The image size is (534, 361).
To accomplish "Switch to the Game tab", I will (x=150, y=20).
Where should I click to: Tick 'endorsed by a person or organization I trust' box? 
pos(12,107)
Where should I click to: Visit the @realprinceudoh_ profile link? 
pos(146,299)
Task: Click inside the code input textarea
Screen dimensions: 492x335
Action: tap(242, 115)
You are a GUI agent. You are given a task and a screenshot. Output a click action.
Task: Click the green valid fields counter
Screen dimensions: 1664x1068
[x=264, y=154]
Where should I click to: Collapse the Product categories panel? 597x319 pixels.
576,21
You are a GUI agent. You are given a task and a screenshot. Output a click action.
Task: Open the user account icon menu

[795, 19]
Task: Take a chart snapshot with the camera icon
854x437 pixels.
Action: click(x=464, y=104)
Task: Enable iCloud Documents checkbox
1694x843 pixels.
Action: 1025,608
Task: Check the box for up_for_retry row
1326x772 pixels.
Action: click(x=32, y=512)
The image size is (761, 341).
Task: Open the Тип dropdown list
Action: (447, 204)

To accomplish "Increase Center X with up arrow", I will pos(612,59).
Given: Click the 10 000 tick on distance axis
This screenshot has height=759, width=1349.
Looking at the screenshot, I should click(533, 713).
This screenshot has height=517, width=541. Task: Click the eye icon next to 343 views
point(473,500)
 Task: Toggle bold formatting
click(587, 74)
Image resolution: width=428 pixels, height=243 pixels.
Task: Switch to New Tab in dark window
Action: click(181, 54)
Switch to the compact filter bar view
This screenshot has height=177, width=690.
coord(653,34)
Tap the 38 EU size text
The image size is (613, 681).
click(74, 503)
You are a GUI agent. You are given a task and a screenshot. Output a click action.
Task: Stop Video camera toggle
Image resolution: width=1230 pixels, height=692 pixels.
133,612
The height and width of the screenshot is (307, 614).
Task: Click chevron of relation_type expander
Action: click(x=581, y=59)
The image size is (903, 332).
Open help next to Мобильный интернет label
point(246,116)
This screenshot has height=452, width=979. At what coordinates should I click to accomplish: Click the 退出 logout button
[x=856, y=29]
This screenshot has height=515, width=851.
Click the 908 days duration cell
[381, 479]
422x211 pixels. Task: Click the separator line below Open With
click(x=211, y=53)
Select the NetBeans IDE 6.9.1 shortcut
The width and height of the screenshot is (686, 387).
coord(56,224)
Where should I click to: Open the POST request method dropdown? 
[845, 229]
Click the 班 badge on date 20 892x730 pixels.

• • • • •

## Written instruction
Repeat all of the material above, line by line, with no changes.

## Written solution
The image size is (534, 361).
To accomplish "Switch to the Game tab", I will (x=150, y=20).
Where should I click to: Tick 'endorsed by a person or organization I trust' box? 
pos(12,107)
Where should I click to: Visit the @realprinceudoh_ profile link? 
pos(146,299)
Task: Click inside the code input textarea
Screen dimensions: 492x335
Action: tap(242, 115)
You are a GUI agent. You are given a task and a screenshot. Output a click action.
Task: Click the green valid fields counter
Screen dimensions: 1664x1068
[x=264, y=154]
Where should I click to: Collapse the Product categories panel? 597x319 pixels.
576,21
You are a GUI agent. You are given a task and a screenshot. Output a click action.
Task: Open the user account icon menu

[795, 19]
Task: Take a chart snapshot with the camera icon
854x437 pixels.
Action: click(x=464, y=104)
Task: Enable iCloud Documents checkbox
1694x843 pixels.
Action: 1025,608
Task: Check the box for up_for_retry row
1326x772 pixels.
Action: click(x=32, y=512)
The image size is (761, 341).
Task: Open the Тип dropdown list
Action: (447, 204)

To accomplish "Increase Center X with up arrow", I will pos(612,59).
Given: Click the 10 000 tick on distance axis
This screenshot has height=759, width=1349.
Looking at the screenshot, I should click(533, 713).
This screenshot has height=517, width=541. Task: Click the eye icon next to 343 views
point(473,500)
 Task: Toggle bold formatting
click(587, 74)
Image resolution: width=428 pixels, height=243 pixels.
Task: Switch to New Tab in dark window
Action: click(181, 54)
Switch to the compact filter bar view
This screenshot has height=177, width=690.
coord(653,34)
Tap the 38 EU size text
The image size is (613, 681).
click(74, 503)
You are a GUI agent. You are given a task and a screenshot. Output a click action.
Task: Stop Video camera toggle
Image resolution: width=1230 pixels, height=692 pixels.
133,612
The height and width of the screenshot is (307, 614).
Task: Click chevron of relation_type expander
Action: click(x=581, y=59)
The image size is (903, 332).
Open help next to Мобильный интернет label
point(246,116)
This screenshot has height=452, width=979. At what coordinates should I click to accomplish: Click the 退出 logout button
[x=856, y=29]
This screenshot has height=515, width=851.
Click the 908 days duration cell
[381, 479]
422x211 pixels. Task: Click the separator line below Open With
click(x=211, y=53)
Select the NetBeans IDE 6.9.1 shortcut
The width and height of the screenshot is (686, 387).
coord(56,224)
Where should I click to: Open the POST request method dropdown? 
[845, 229]
Click the 班 badge on date 20 892x730 pixels.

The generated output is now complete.